But what is the error amp called that is just a high gain inverting amp?...ie, not an integrating error amp.

Also, can you confirm, that using this (unknown name) error amplifer, there is no gaurantee in eg a Buck battery charger that you would reduce the chances of instability, by using it, instead of a type 1, 2 or 3 error amp?
 
The subject is such a rarity, that i dont expect any answers to be honest.
I wish i hadnt lost my Marty Brown book "power supply cookbook"
 
Error amp is an error amp is an error amp. It your feedback loop is compensated or not is a different thing and not necessarily related to the error amp.
The compensation can happen at the primary side inside the pwm IC using what you would normally call THE error amp, but it could also be done at the secondary side like how the circuits with TL431 and optocoupler typically do it.

And a fedback loop without any compensation is called feedback loop with no compensation.

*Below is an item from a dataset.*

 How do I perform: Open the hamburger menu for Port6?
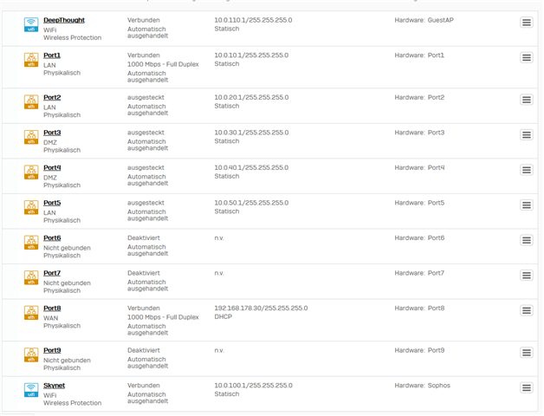click(x=526, y=240)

As to the second question, I have hard time grasping what yet another twisted rule of thumb are you actually trying to get confirmed to suit your biases and misconecptions.
 
Thanks, and as you know, there is a type 1 error amplifier, and a type 2b....type 2b is a type 1 but with a resistor connected in pllel to the capacitor.
As you know, the resistor in this place reduces gain at DC......and usually, the power stage poles and zeros in an SMPS mean that the very last thing that you ever want to do is sacrifice gain at DC.......so why have a type 2b error amplifier which cuts down your gain at DC?....there must be very niche, specific applications for it.......it would need to be an SMPS application which involves a power stage with a very low frequency zero....but what SMPS topology has such a thing?, that a type 2b error amp is needed?

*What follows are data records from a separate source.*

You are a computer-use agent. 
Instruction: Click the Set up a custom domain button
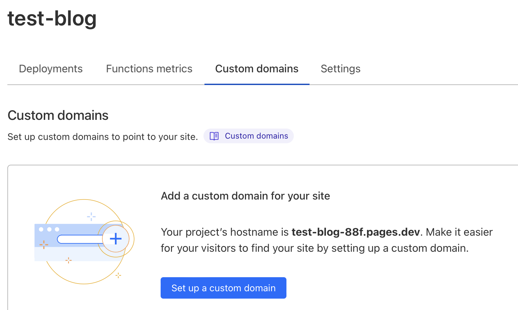tap(223, 288)
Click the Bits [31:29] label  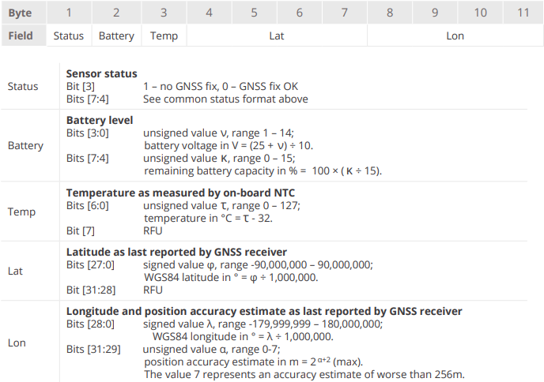pyautogui.click(x=93, y=348)
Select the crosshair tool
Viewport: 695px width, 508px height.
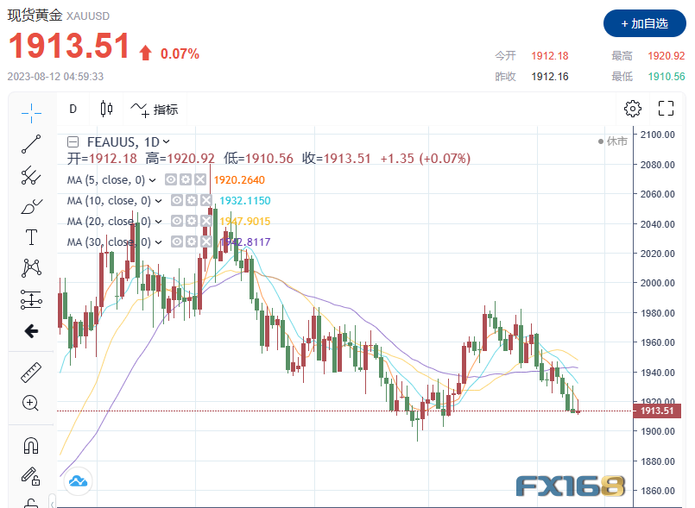pos(32,111)
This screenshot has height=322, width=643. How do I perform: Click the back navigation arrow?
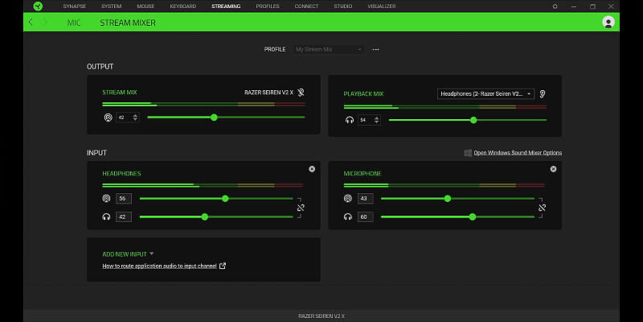pos(31,22)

Is it a battery charger?...because the battery is basically a very big capacitor, and the ESR zero is therefore at a very low frequency?...but then again, i thought that the current regulation of battery chargers, basically cancels out the big battery capacitance?

There must be a good reason why people take a type 1 error amplifier, and then add a resistor in parallel to the capacitor?...i cant think of any SMPS power stage that would need such compensation?
...***...
In relation to this, please see bottom pf page 8 of this..
https://www.microsemi.com/document-...tage-mode-current-mode-and-hysteretic-control

"Unfortunately, DC gain does tend to fall at high load currents"

..this epitomises what i mean...high DC gain is desirable in most SMPS's....so why ever drop DC gain by using a type 2b error amplifier?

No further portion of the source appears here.